| With Ben Hogan and
Byron Nelson, Sam Snead might be said to have
completed an American version of The Great
Triumvirate. They were all born in 1912 and they
have all left an indelible mark on the game. Snead, raised in the backwoods
of West Virginia, liked to cultivate his rustic
image as the hillbilly boy from mountain country,
but he was no bucolic hick when the stakes got
serious, whether that be for a private bet -
Snead was a notoriously ruthless adversary when
his own money was on the line - or when a major
title was at stake. He won the Masters and the US
PGA Championship three times each, and the Open -
at St Andrews in 1946, on one of only three
appearances in the championship - once. But he
never won the US Open. That latter fact is the
one that is eternally recalled in any evaluation
of Snead's record, largely because he quite often
contrived to squander his chances of victory, and
often quite spectacularly. However, it is unfair
to dwell on the one blemish in a career which
features a record 84 official US tour victories,
a figure that the man himself reckons should be
doubled to take account of regional events.
Snead has the most
natural, fluid swing the game has ever seen.
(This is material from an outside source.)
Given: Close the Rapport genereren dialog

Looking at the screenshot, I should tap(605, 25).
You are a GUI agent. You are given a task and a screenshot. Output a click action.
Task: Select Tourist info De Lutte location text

The
physical ease with which he could generate
immense power enabled him to become the first
golfer to break 60 in a significant competition
(a 59 at his home course, The Greenbrier, in
1959; to be the oldest winner of a US tournament
(52 years 10 months at Greensboro in 1965; to
finish tied third when aged 62 in the 1974 US PGA
Championship; and to be the first man to beat his
age on the US tour (scoring 66 when he was 67 at
the Quad Cities Open in 1979. Rather like Hogan,
Snead suffered terrible putting problems (the
'yips') as his career progressed, leading to him
trying several different techniques on the
greens.
"There's an old saying: If
a man comes home with sand in his cuffs and
cockleburs in his pants, don't ask him what he
shot." - Sam Snead
|
 Sam is famous
for his near misses at the US Open.

Sam's
sidewinder putting style is less pretty but it
did enable him to cope with the yips.